JMO but I'm not sure the ex-mayor was referring to the last unsolved homicide/cold case, just the last homicide he could remember (could also be a solved one).

I do know that in 1991 and again in 1998, there were double murders in Carroll County. In both cases grandsons murdered their grandparents. Double homicide in Carroll County is not first to have been committed

Ok, and the dates would have been further back then I previously noted. Maybe more like 2002 - 2004, if his memory is serving him correctly. I found the article where he said it and it was quoted as middle school, not high school.

“The mayor, 27, said the last homicide there that he could remember happened when he was in middle school.”

Town of Delphi, Indiana, left heartbroken and rattled by murders of 2 teenage girls
 
Sheriff’s don’t speculate on outcomes without any evidence. And we know there was no evidence of foul play that night because the official search was called off at midnight. The hindsight and all the the should’ve’s I’m certain everyone directly involved now dearly regret but as the past can’t be rewritten, there was nothing to indicate foul play occurred at the time including no 911 calls by eye-witnesses reporting a violent crime occurring. JMO
There was BP saying she knew Libby would never not call. I'm sure AW felt the same about Abby. They knew their girls. I'm sure Kelsei was saying no way Libby nor Abby would make us worry like this, somethings wrong.

I disagree that LE doesn't speculate in a situation with two young teen girls missing, heading into a cold Winter's night. Of course they were speculating on where they were, that's part of tracking them down.

The official calling off of the search, I will never understand. It didn't last long though. The Sheriff called the Fire Chief in the wee hours of the morning (IIRC 2am-ish?) to get lighting equipment down there because Libby's phone was pinging there somewhere by the trails. and they wanted to find it.
 
Ok, and the dates would have been further back then I previously noted. Maybe more like 2002 - 2004, if his memory is serving him correctly. I found the article where he said it and it was quoted as middle school, not high school.

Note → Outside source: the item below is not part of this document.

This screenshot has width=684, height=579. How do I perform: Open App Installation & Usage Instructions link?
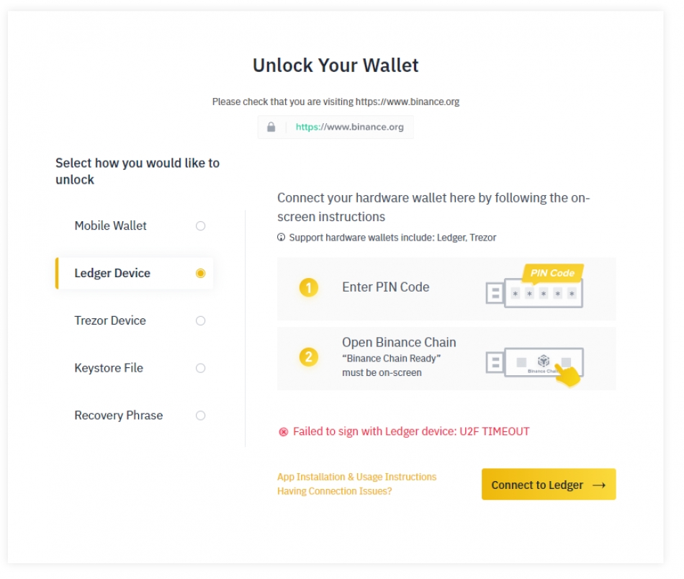[x=357, y=477]
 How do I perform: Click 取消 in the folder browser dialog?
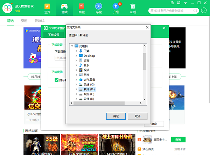[x=137, y=116]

“The mayor, 27, said the last homicide there that he could remember happened when he was in middle school.”

Town of Delphi, Indiana, left heartbroken and rattled by murders of 2 teenage girls

Thank you for your clarification! Hardly an extensive history of homicide cases in Carroll County.
 
There was BP saying she knew Libby would never not call. I'm sure AW felt the same about Abby. They knew their girls. I'm sure Kelsei was saying no way Libby nor Abby would make us worry like this, somethings wrong.

I disagree that LE doesn't speculate in a situation with two young teen girls missing, heading into a cold Winter's night. Of course they were speculating on where they were, that's part of tracking them down.

The official calling off of the search, I will never understand. It didn't last long though. The Sheriff called the Fire Chief in the wee hours of the morning (IIRC 2am-ish?) to get lighting equipment down there because Libby's phone was pinging there somewhere by the trails. and they wanted to find it.

Even though LE had no basis to suspect foul play, what do you think should’ve happened that would’ve made a difference? We’ve been told by LE the girls were murdered minutes after the video was taken, which would’ve been well before the missing persons report was filed @appx 5:30pm.

BBM
New 'Face' of the Delphi Murder Suspect
“This is the face of the suspect that goes with body of the video captured on Liberty German's cell phone minutes before she and Abigail Williams were murdered.”